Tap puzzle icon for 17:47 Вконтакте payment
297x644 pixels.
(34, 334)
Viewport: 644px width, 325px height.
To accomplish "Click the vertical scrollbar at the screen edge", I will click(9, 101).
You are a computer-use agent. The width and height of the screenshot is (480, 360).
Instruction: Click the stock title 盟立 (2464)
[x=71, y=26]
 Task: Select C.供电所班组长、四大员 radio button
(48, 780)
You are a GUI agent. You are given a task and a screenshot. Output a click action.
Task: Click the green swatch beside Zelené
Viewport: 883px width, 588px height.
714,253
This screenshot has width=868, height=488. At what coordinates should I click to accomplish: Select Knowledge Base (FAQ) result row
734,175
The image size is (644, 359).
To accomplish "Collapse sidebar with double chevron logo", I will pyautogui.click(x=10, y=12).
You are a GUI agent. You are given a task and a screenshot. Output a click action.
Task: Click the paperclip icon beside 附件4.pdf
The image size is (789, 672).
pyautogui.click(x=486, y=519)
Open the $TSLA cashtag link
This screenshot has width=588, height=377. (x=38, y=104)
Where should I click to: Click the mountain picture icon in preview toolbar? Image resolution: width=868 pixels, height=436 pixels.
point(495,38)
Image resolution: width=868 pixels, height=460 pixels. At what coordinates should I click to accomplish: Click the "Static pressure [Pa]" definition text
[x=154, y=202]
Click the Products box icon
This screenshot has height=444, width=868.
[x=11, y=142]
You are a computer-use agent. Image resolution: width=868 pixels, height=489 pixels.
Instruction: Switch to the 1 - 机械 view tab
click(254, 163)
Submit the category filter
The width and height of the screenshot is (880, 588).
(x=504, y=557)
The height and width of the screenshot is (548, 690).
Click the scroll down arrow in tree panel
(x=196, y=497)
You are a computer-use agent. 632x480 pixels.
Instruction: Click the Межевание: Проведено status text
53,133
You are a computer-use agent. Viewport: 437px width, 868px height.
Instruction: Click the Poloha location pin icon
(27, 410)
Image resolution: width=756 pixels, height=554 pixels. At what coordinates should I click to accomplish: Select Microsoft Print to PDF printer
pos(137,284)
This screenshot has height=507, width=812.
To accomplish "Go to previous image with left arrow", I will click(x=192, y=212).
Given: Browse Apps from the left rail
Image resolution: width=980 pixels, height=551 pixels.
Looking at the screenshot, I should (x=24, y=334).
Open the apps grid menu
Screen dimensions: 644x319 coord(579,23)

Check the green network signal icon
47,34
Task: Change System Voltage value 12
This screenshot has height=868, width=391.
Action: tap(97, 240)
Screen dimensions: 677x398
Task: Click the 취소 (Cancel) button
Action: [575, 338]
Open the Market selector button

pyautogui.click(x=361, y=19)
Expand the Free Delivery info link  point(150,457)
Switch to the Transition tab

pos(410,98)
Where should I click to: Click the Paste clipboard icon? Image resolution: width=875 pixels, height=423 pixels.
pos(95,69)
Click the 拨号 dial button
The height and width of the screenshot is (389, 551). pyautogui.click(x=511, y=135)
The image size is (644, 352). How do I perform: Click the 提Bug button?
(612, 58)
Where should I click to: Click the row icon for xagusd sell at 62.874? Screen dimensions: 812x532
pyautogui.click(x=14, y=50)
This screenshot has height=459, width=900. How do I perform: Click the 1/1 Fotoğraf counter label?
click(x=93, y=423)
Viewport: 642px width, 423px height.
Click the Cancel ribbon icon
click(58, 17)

------------------------------

### Prompt
Exactly as written, please reproduce the lines from the first line of the data to the line containing "Task: Click the paperclip icon beside 附件4.pdf", inclusive, and nothing else.

### Completed task
Tap puzzle icon for 17:47 Вконтакте payment
297x644 pixels.
(34, 334)
Viewport: 644px width, 325px height.
To accomplish "Click the vertical scrollbar at the screen edge", I will click(9, 101).
You are a computer-use agent. The width and height of the screenshot is (480, 360).
Instruction: Click the stock title 盟立 (2464)
[x=71, y=26]
 Task: Select C.供电所班组长、四大员 radio button
(48, 780)
You are a GUI agent. You are given a task and a screenshot. Output a click action.
Task: Click the green swatch beside Zelené
Viewport: 883px width, 588px height.
714,253
This screenshot has width=868, height=488. At what coordinates should I click to accomplish: Select Knowledge Base (FAQ) result row
734,175
The image size is (644, 359).
To accomplish "Collapse sidebar with double chevron logo", I will pyautogui.click(x=10, y=12).
You are a GUI agent. You are given a task and a screenshot. Output a click action.
Task: Click the paperclip icon beside 附件4.pdf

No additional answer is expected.